1. It is strongly recommended to call the login script dologin.php using https, so that passwords are not sent over the network unencrypted. However, http is still available, if it is not disabled by Kerio Connect administrator.
2. Kerio Connect 9.x and newer introduce new security option preventing clickjacking attack. This option is stored in mailserver.cfg and prevents the Kerio Connect client to be referenced from other locations. This is done using special HTTP header called X-Frame-Options, which supports following options:

• DENY, which prevents any domain from framing the content. The "DENY" setting is recommended unless a specific need has been identified for framing.
• SAMEORIGIN, which only allows the current site to frame the content. This is default option.
• ALLOW-FROM uri, which permits the specified 'uri' to frame this page. (e.g., ALLOW-FROM http://www.example.com) This will fail open if the browser does not support it.

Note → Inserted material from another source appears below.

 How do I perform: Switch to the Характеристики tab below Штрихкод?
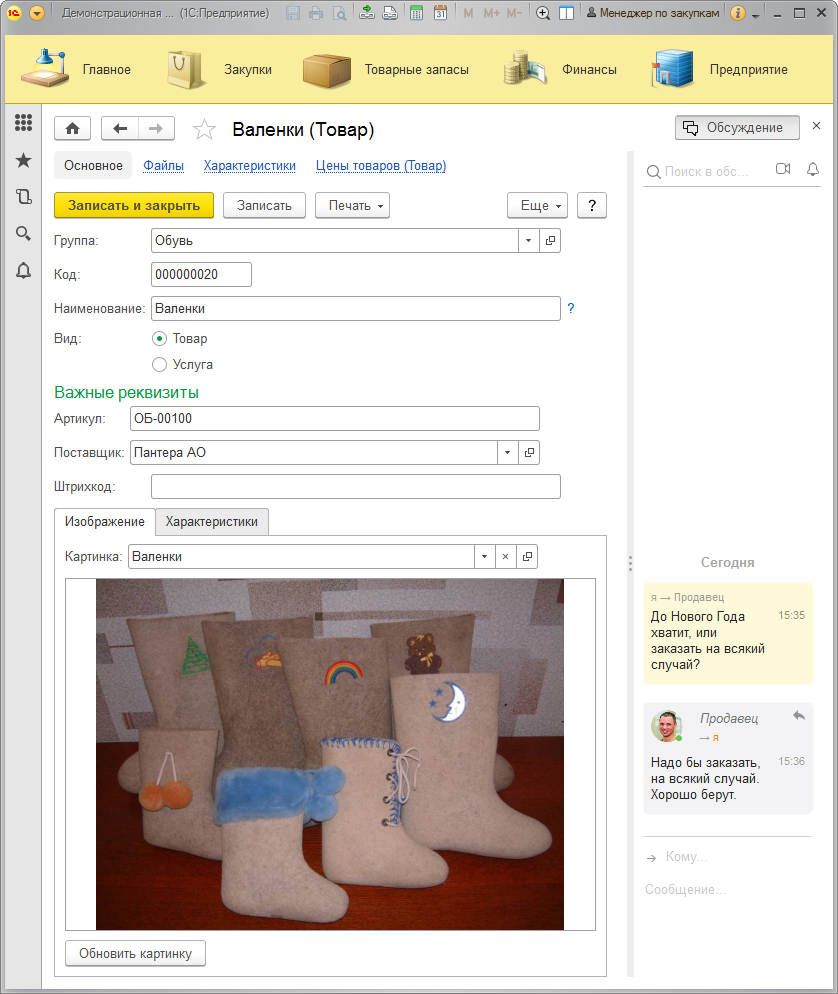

You can change this behavior in Kerio Connect configuration file. To do so follow these instructions:

1. Stop Kerio Connect service.
2. Open mailserver.cfg file using text editor of your choice.
3. Locate the table "Http", option AppendHeaderXFrameOptions withing the configuration file and change its value to "ALLOW-FROM https://example.com/", where the URL is according to the site linking the login dialog. eg.:

<table name="Http"> ... <variable name="AppendHeaderXFrameOptions">ALLOW-FROM https://example.com/</variable> ...

4. Save mailserver.cfg file and start the Kerio Connect service.